6月の市議会で市長は、中心市街地再生基本計画に基づいて、公会堂、市民会館改築の検討をすると、言い回しは微妙だが明言した。その裏には何があるのか、建築の存廃を単なる経済行為として考察する市長の思惑に危惧を覚える。
6月7日、建築学会四国支部とDOCOMOMO Japanは市長と市議会議長宛に保存要望書を提出した。新聞各社が大きく報道してくれた。
<写真 左が折版構造による公会堂、その右手の奥に建つ市民会館。この写真の右手に市庁舎が建てられている。絶妙な配置がなされているのだ>
戦後に建てられた建築の存続問題があちこちで大きな課題になっていますね。戦前のは大丈夫ということではないのですが・・・
原発問題の裏の問題に類似するような困った問題で、人の動向が目に見えるような地方都市の難しい状況も見て取れます。ですがどこかで価値の共有ができることを願うとともに、そういうメッセージを伝えたいものです。
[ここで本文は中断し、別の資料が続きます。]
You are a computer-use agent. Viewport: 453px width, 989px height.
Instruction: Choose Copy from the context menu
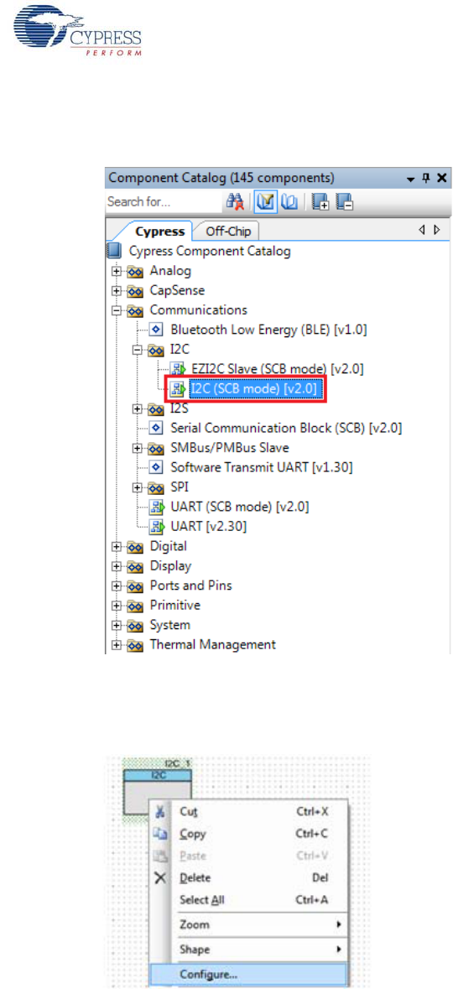[192, 834]
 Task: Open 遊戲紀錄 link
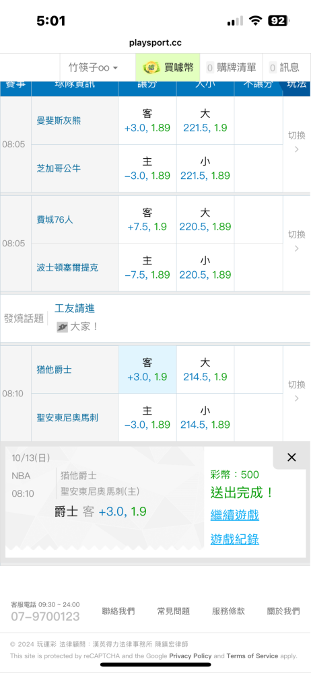click(x=234, y=539)
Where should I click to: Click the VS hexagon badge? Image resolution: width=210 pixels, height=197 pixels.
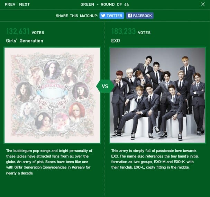[x=105, y=86]
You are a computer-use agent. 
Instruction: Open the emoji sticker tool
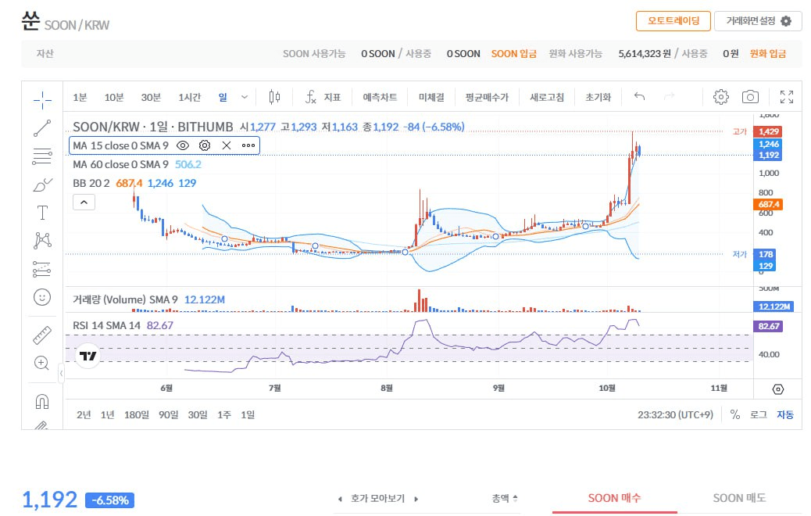click(42, 297)
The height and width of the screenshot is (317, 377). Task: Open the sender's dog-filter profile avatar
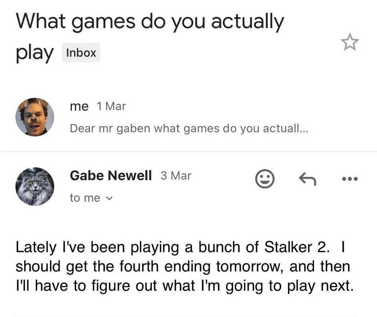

こういう中で、高崎のレーモンドの設計した群馬音楽センターが(折板の代表的な建築ですね)会館50年を迎え記念シンポを行うのですが、前市長と新市長が保存活用を宣言して使い続けられるようになりました。いろいろと頑張っていると嬉しいこともありますね。
近じかここでも紹介します。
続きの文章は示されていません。